Data records
★ ★ ★
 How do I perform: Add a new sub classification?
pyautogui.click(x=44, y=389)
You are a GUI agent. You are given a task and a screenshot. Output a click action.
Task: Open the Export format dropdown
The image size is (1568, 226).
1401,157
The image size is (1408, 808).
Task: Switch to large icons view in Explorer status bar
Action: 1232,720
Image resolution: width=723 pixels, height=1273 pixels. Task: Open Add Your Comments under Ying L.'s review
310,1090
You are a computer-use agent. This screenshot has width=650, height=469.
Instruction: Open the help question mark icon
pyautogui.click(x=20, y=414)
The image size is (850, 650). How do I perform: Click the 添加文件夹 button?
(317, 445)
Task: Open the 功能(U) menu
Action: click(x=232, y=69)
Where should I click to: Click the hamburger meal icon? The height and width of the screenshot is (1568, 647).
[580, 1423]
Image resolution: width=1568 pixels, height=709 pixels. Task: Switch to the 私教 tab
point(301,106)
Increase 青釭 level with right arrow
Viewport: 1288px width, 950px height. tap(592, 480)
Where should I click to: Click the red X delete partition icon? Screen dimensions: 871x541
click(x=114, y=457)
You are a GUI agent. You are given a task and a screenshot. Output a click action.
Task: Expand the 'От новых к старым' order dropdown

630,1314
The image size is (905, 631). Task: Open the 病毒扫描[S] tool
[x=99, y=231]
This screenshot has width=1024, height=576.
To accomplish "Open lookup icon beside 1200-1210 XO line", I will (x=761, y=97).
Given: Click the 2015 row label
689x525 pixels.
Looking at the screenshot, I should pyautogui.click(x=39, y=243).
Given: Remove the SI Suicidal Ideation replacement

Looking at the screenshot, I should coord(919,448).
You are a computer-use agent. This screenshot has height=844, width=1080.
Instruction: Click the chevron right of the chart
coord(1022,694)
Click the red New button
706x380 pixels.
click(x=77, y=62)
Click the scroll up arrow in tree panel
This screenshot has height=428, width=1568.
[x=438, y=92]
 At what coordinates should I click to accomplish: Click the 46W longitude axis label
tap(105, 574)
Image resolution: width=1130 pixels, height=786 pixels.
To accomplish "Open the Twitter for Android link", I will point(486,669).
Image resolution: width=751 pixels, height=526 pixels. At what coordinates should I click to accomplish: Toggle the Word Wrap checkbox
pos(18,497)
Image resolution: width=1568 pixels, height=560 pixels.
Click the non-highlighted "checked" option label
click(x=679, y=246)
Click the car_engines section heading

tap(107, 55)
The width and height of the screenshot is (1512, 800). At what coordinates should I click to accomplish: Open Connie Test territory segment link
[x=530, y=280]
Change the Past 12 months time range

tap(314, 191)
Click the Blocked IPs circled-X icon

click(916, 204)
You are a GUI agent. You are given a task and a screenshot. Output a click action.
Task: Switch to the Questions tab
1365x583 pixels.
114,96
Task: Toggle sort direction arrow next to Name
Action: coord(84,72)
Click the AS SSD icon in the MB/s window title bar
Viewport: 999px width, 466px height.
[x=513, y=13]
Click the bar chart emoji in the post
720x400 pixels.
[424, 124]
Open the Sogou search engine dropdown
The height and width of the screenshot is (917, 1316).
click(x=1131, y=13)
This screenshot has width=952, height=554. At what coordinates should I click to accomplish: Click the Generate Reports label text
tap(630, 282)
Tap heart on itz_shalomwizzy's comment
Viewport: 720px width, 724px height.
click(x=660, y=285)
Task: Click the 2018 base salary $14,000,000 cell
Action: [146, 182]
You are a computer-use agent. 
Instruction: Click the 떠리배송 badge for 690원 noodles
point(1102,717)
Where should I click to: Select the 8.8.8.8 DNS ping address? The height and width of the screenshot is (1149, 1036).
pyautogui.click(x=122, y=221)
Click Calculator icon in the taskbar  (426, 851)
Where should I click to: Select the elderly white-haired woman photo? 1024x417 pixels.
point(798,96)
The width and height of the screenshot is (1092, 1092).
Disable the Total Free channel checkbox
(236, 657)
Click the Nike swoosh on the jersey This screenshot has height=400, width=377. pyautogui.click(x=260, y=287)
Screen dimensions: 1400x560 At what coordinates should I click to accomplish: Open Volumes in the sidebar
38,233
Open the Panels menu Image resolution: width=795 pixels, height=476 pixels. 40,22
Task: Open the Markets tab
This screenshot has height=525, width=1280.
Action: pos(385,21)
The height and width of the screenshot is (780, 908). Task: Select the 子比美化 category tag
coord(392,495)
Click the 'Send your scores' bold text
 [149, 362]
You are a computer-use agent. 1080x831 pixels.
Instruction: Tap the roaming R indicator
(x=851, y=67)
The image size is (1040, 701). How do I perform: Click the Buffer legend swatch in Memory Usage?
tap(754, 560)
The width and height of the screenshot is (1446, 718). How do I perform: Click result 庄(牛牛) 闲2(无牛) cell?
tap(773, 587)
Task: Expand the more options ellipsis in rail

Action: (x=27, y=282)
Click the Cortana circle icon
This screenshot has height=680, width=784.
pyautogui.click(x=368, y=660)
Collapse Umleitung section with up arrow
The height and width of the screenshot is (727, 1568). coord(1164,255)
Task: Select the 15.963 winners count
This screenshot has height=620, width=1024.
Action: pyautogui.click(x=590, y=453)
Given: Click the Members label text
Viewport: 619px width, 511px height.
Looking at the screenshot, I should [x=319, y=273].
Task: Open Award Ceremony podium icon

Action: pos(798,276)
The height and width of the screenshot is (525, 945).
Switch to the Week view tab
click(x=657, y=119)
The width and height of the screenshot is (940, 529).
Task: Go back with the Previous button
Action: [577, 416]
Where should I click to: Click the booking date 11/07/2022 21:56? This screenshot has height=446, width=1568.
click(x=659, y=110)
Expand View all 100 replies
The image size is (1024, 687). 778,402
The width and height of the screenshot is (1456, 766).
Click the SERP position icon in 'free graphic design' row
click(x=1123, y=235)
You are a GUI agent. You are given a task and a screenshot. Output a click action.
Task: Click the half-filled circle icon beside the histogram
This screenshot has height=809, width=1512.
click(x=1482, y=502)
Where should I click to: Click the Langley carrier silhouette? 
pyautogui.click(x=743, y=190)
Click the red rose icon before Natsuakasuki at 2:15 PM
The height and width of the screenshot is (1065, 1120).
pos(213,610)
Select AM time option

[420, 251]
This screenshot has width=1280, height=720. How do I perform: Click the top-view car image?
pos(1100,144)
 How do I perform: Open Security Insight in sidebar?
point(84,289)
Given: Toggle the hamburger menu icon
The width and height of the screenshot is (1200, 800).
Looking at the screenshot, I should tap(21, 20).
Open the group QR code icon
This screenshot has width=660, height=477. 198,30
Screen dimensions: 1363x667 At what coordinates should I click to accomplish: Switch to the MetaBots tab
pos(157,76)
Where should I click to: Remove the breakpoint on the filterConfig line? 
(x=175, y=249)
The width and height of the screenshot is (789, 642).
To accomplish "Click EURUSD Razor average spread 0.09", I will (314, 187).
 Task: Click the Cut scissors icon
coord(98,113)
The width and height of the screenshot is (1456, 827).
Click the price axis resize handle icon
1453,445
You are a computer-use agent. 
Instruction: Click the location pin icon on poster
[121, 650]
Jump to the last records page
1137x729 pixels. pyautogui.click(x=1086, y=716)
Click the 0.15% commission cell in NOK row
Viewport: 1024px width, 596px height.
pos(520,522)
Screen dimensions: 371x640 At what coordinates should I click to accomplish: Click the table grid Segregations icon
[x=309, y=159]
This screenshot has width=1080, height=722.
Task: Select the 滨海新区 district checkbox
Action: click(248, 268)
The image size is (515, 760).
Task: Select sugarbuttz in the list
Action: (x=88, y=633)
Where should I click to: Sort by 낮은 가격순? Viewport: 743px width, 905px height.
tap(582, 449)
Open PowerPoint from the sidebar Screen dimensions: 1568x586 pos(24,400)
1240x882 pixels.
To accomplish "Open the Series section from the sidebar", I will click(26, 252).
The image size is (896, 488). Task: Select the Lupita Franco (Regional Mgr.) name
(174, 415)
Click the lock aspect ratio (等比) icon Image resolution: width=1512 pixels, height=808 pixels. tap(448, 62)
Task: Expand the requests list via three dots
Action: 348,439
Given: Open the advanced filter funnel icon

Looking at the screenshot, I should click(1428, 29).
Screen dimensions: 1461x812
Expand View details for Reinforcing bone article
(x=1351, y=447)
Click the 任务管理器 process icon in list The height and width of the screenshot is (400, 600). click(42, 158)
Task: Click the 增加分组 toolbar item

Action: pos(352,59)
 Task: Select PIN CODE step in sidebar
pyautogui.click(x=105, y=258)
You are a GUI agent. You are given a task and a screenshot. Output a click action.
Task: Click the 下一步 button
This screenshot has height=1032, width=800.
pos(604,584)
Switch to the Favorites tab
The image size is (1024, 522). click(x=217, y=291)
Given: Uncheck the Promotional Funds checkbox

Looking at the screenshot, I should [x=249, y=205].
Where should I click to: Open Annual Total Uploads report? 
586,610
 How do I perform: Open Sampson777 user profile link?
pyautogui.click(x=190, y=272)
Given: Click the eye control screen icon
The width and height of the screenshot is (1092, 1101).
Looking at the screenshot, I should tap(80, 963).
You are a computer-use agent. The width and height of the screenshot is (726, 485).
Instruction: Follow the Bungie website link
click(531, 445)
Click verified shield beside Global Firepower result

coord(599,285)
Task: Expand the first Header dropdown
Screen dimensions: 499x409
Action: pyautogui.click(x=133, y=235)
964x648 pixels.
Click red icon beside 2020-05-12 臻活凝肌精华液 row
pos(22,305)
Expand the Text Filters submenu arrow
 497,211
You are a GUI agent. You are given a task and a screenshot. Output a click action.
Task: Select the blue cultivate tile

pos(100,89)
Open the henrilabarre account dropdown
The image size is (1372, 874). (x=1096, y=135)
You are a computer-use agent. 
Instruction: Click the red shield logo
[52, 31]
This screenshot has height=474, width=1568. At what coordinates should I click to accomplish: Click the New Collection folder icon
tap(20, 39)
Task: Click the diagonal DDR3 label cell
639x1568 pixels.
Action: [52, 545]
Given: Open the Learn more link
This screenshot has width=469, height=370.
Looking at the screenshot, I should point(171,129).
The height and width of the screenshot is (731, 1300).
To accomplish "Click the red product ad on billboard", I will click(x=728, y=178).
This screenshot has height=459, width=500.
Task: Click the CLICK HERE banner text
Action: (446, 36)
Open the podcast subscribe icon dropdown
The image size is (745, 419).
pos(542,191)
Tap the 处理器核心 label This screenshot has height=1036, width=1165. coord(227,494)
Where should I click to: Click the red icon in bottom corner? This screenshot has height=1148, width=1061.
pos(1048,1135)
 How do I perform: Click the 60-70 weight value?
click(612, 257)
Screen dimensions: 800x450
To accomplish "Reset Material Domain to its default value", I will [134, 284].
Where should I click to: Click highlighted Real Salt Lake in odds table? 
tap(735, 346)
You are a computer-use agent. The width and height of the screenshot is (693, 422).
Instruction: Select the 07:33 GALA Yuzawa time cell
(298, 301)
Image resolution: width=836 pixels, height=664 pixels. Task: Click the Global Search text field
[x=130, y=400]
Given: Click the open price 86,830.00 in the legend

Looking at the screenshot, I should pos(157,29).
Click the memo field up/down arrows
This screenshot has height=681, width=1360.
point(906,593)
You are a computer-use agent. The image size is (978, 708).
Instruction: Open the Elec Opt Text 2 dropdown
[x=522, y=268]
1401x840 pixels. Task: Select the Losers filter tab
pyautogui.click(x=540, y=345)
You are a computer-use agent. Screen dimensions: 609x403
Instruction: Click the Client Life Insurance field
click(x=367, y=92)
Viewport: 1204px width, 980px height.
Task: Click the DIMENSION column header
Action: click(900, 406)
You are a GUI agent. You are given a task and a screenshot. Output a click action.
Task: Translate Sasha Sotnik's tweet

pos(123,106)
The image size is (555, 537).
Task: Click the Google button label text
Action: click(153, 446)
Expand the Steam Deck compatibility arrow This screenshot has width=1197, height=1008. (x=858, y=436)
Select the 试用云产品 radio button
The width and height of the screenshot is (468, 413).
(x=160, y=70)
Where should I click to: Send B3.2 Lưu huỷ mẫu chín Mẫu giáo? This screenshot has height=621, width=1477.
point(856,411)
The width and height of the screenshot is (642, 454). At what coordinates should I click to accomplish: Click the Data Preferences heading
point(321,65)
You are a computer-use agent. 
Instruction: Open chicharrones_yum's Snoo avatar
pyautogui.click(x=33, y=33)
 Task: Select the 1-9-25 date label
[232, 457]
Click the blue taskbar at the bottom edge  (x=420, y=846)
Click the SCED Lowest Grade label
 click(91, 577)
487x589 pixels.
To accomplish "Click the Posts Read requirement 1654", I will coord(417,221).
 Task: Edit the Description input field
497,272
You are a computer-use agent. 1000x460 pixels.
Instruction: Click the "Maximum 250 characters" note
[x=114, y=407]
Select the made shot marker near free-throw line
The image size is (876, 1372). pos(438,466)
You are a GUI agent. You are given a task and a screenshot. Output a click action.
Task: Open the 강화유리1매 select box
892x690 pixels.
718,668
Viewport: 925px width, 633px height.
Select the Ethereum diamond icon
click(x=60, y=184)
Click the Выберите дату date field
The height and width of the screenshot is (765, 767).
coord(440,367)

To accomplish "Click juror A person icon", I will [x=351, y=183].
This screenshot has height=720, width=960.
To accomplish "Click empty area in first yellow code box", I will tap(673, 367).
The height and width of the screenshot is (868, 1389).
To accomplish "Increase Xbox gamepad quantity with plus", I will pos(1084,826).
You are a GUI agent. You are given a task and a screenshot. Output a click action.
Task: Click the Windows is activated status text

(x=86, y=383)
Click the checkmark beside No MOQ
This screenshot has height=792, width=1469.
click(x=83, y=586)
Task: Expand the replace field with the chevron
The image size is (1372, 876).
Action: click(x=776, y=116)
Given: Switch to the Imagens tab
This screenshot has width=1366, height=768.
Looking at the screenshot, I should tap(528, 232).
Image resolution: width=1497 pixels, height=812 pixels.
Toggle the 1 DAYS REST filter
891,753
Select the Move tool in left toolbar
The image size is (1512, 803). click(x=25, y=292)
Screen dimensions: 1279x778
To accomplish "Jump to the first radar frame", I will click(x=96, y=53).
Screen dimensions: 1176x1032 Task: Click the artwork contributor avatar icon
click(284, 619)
★ ★ ★
What is required »
In the entries above, find the line with "964x648 pixels." and the line with "The height and width of the screenshot is (731, 1300).", then restate word for word both of them and every line between, with nothing more.

Written solution »
964x648 pixels.
Click red icon beside 2020-05-12 臻活凝肌精华液 row
pos(22,305)
Expand the Text Filters submenu arrow
 497,211
You are a GUI agent. You are given a task and a screenshot. Output a click action.
Task: Select the blue cultivate tile

pos(100,89)
Open the henrilabarre account dropdown
The image size is (1372, 874). (x=1096, y=135)
You are a computer-use agent. 
Instruction: Click the red shield logo
[52, 31]
This screenshot has height=474, width=1568. At what coordinates should I click to accomplish: Click the New Collection folder icon
tap(20, 39)
Task: Click the diagonal DDR3 label cell
639x1568 pixels.
Action: [52, 545]
Given: Open the Learn more link
This screenshot has width=469, height=370.
Looking at the screenshot, I should point(171,129).
The height and width of the screenshot is (731, 1300).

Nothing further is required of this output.